When an organic cotton social enterprise in Andhra Pradesh deployed TARA for their field workforce review cycle, the initial goal was modest: reduce the administrative burden on HR and bring some structure to conversations that had previously happened over WhatsApp calls and informal site visits. What happened instead was a lesson in what AI-assisted fairness actually reveals when you apply it to a real, complex, multilingual organisation.
The enterprise manages 250+ employees across rural agency areas — field extension officers who work with smallholder farmers on organic cotton cultivation, quality coordinators who travel between ginning facilities, and support staff based across multiple locations in Andhra Pradesh and one entity in the Netherlands. Reviews had never been standardised. Managers rated from memory, in whatever language felt natural, with no structured prompts and no bias checks.
What TARA Found
Across 250+ TARA-facilitated review sessions: recency bias flagged in 61% of sessions, affinity bias in 38%, halo effect in 29%, and significant language-linked sentiment divergence in 44% of Telugu-English code-switching conversations.
The recency bias finding was not surprising — it is consistent with what we see across all deployments. What was striking was the affinity bias pattern: managers who shared a regional background or language with an employee rated them, on average, 0.4 rating points higher on qualitative competencies (not on measurable OKR outcomes, where the pattern disappears). In a 5-point scale, 0.4 points is not trivial.

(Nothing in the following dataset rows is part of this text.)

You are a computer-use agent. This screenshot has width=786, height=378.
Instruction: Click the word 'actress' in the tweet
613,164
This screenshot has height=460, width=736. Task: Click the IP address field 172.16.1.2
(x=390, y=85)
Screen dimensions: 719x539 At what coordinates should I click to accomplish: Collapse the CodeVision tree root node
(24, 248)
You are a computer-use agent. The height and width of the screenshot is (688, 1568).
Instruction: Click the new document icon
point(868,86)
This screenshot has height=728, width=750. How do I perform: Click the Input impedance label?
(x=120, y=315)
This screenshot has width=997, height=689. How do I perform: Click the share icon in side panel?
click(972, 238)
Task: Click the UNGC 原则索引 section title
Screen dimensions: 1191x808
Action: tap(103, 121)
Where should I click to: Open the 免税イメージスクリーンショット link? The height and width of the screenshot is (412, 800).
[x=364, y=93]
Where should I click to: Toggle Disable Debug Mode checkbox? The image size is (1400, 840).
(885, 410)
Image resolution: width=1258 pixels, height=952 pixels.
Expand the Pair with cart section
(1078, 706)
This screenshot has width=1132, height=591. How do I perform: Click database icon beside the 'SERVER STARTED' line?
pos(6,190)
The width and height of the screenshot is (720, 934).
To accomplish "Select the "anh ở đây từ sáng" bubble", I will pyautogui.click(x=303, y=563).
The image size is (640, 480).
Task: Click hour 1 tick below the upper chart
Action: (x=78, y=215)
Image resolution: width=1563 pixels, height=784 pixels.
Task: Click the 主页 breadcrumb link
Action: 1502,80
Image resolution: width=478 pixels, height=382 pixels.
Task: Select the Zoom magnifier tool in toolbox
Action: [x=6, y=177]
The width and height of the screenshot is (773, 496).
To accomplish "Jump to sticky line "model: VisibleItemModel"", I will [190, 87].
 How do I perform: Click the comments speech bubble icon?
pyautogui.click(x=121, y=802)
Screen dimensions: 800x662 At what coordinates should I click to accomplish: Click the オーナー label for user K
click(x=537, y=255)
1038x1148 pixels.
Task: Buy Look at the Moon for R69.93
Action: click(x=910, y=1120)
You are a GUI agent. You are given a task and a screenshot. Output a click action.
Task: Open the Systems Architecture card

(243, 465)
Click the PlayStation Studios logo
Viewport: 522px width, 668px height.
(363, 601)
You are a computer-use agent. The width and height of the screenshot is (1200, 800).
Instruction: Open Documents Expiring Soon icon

Over a career, it compounds.
The Language Problem Nobody Had Named
The most unexpected finding was in multilingual conversations. Field review conversations in this organisation often switched between Telugu and English mid-sentence — managers and employees both moving fluidly between languages depending on what felt more natural for a given concept. TARA's sentiment analysis caught something no human reviewer had flagged: when conversations switched from Telugu to English, the expressed sentiment about employee performance became measurably more positive, even when discussing the same events.
This is a known phenomenon in code-switching research — people tend to use their second language for more formal, professional framing, while their first language carries more emotional authenticity. In performance reviews, this means that an employee discussing a difficult situation in Telugu was being heard as more negative than an employee discussing the same situation in English. TARA flagged this divergence so HR could account for it before ratings were finalised.
The HR Response
The organisation's HR team used TARA's findings not to override manager ratings, but to have structured conversations with managers before ratings closed. In every case flagged for recency bias, the manager was shown the documented OKR record from Q1 and Q2. In most cases, the manager voluntarily adjusted their rating after seeing the full-year evidence. No rating was changed by the system — all changes were human decisions, made with better information.
TARA does not make performance decisions. It gives managers and HR leaders better information before those decisions close. The social enterprise's 91.1% core retention rate and 74.1% field retention rate — both above sector averages — are outcomes driven by people, supported by evidence.